# Stated task
Rewrite everything from the line containing "Open the 企业级产品" down to the line containing "coord(389,117)", replacing "Fire Strike 2" with "Fire Strike 3" and leaving all else unchanged; give only those lines.

# Given data
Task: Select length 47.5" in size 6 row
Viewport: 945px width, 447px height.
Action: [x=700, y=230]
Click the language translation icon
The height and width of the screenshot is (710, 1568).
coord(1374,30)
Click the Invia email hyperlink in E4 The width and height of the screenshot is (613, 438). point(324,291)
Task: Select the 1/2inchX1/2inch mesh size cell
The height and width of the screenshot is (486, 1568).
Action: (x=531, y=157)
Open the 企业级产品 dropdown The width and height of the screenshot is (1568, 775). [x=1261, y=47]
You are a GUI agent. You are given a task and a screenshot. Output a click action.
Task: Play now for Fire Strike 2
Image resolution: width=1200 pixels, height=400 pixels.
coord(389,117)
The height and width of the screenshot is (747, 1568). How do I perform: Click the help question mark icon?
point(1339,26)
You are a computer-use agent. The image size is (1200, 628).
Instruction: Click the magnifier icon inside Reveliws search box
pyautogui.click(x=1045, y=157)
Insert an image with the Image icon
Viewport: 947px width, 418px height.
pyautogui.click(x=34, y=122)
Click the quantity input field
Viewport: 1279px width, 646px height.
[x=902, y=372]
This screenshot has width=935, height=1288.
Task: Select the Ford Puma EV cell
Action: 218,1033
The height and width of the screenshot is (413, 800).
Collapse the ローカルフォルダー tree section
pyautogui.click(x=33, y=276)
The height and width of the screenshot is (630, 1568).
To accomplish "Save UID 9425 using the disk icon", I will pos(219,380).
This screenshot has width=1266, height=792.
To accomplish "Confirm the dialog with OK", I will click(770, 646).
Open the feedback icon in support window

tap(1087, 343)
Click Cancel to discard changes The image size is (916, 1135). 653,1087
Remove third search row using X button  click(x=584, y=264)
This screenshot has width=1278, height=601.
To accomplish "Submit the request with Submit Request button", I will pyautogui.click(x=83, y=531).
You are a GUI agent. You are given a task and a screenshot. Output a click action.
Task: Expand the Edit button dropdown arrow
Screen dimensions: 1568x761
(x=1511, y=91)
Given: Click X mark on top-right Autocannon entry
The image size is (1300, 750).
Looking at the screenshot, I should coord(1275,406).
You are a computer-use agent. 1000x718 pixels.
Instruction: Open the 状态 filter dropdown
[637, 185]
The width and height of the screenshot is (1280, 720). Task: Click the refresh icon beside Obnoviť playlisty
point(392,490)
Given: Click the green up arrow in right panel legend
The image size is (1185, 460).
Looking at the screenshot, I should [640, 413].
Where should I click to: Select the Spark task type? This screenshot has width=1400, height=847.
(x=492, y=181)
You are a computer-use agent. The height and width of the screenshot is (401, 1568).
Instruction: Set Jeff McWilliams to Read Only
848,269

# Written response
Open the 企业级产品 dropdown The width and height of the screenshot is (1568, 775). [x=1261, y=47]
You are a GUI agent. You are given a task and a screenshot. Output a click action.
Task: Play now for Fire Strike 3
Image resolution: width=1200 pixels, height=400 pixels.
coord(389,117)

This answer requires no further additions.